Rejection of ultramontanism

Gallicanism is the belief that popular secular authority—often represented by the monarch's or the state's authority—over the Catholic Church is comparable to that of the pope. Gallicanism may be contrasted with ultramontanism. Gallicanism shares some similarities with the ecclesiology of Anglicanism, but while it plays down the authority of the Pope in church, it generally does not deny that there are some authoritative elements to the papal office as primus inter pares ('first among equals'). Other terms for the same or similar doctrines include Erastianism, Regalism, Febronianism, and Josephinism.

Gallicanism originated in France (the term derives from Gallia, the Latin name of Gaul), and is unrelated to the first-millennium Catholic Gallican Rite. In the 18th century, it spread to the Low Countries, especially the Netherlands. The University of Notre Dame professor John McGreevy defines it as "the notion that national customs might trump Roman (Catholic Church) regulations."

==Background==
Gallicanism is a group of religious opinions that was for some time peculiar to the Catholic Church in France. These opinions were in opposition to the ideas which were called ultramontane, which means "across the mountains" (the Alps). Ultramontanism affirmed the authority of the pope over the temporal kingdoms of the rest of Europe, particularly emphasizing a supreme episcopate for the pope holding universal immediate jurisdiction.
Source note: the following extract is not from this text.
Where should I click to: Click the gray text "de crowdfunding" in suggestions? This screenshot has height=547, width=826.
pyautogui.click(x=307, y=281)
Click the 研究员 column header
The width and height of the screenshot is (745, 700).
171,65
This eventually led to the definition by the Roman Catholic Church of the dogma of papal infallibility at the First Vatican Council.
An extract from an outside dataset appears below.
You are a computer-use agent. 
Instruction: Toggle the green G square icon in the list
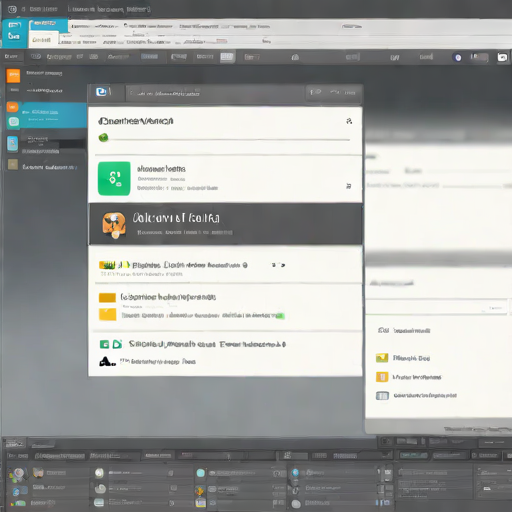[104, 344]
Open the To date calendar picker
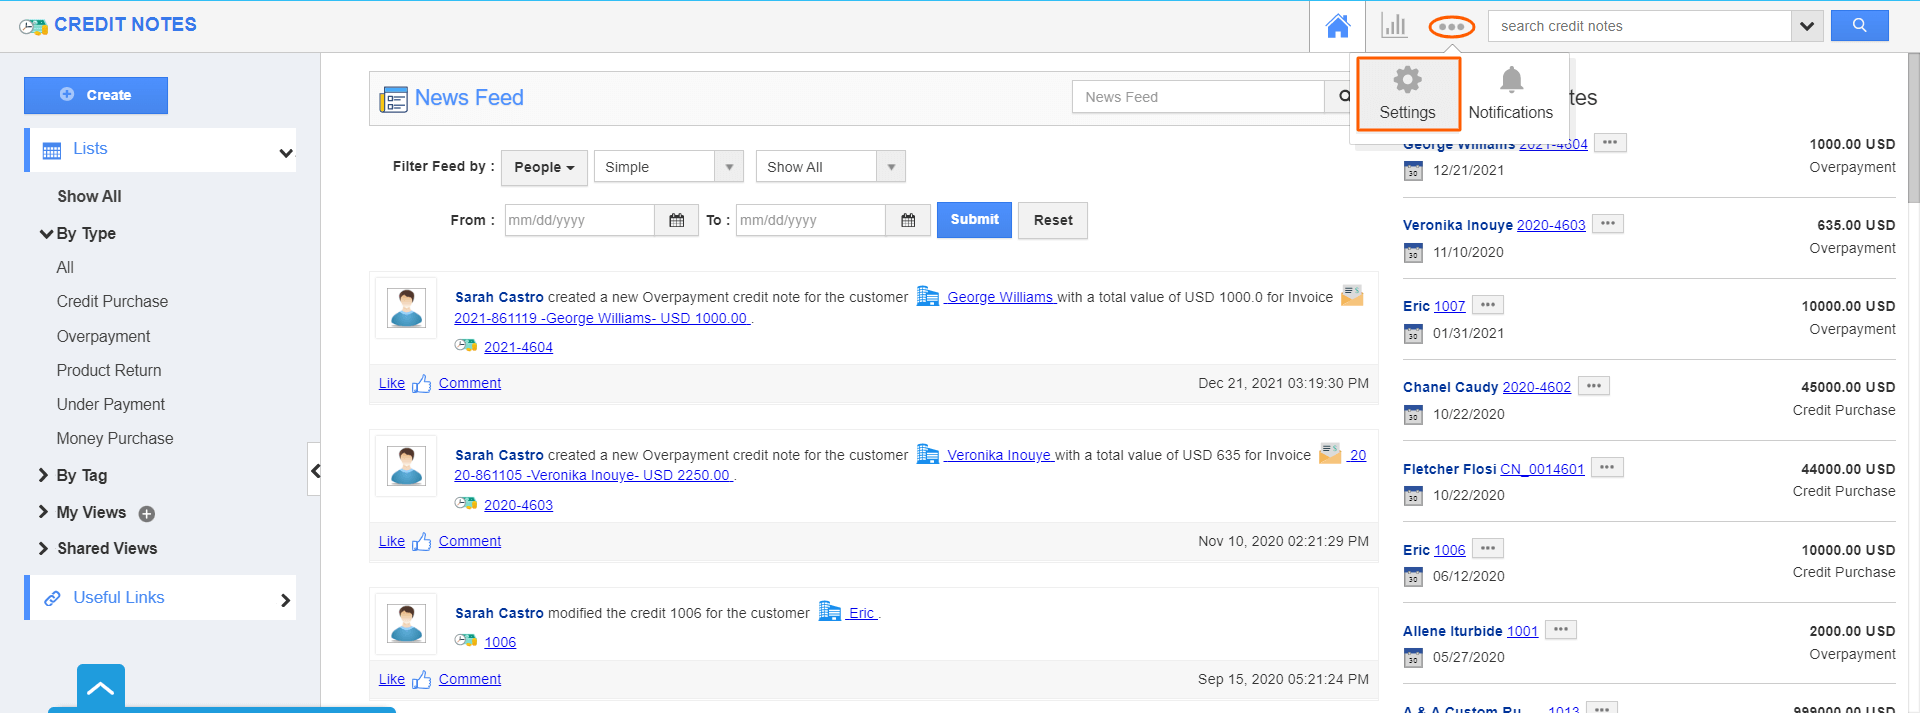The width and height of the screenshot is (1920, 713). pyautogui.click(x=908, y=220)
Gallicanism tended to restrain the pope's authority in favour of that of bishops and the people's representatives in the State, or the monarch. But the most respected proponents of Gallican ideas did not contest the pope's primacy in the Church, merely his supremacy and doctrinal infallibility. They believed their way of regarding the authority of the pope—more in line with that of the Conciliar movement and akin to the Orthodox and Anglicans—was more in conformity with Holy Scripture and tradition. At the same time, they believed their theory did not transgress the limits of free opinions.

==General notions==
The Declaration of the Clergy of France of 1682 is made up of four articles:

1. St. Peter and the popes, his successors, and the Church itself have dominion from God only over things spiritual and not over things temporal and civil. Therefore, kings and sovereigns are not beholden to the church in deciding temporal things. They cannot be deposed by the church and their subjects cannot be absolved by the church from their oaths of allegiance.
2. The authority in things spiritual belongs to the Holy See and the successors of St. Peter, and does not affect the decrees of the Council of Constance contained in the fourth and fifth sessions of that council, which is observed by the Gallican Church. The Gallicans do not approve of casting slurs on those decrees.
3. The exercise of this Apostolic authority (puissance) must be regulated in accordance with canons (rules) established by the Holy Spirit through the centuries of Church history.
4. Although the pope has the chief part in questions of faith, and his decrees apply to all the Churches, and to each Church in particular, yet his judgment is not irreformable, at least pending the consent of the Church.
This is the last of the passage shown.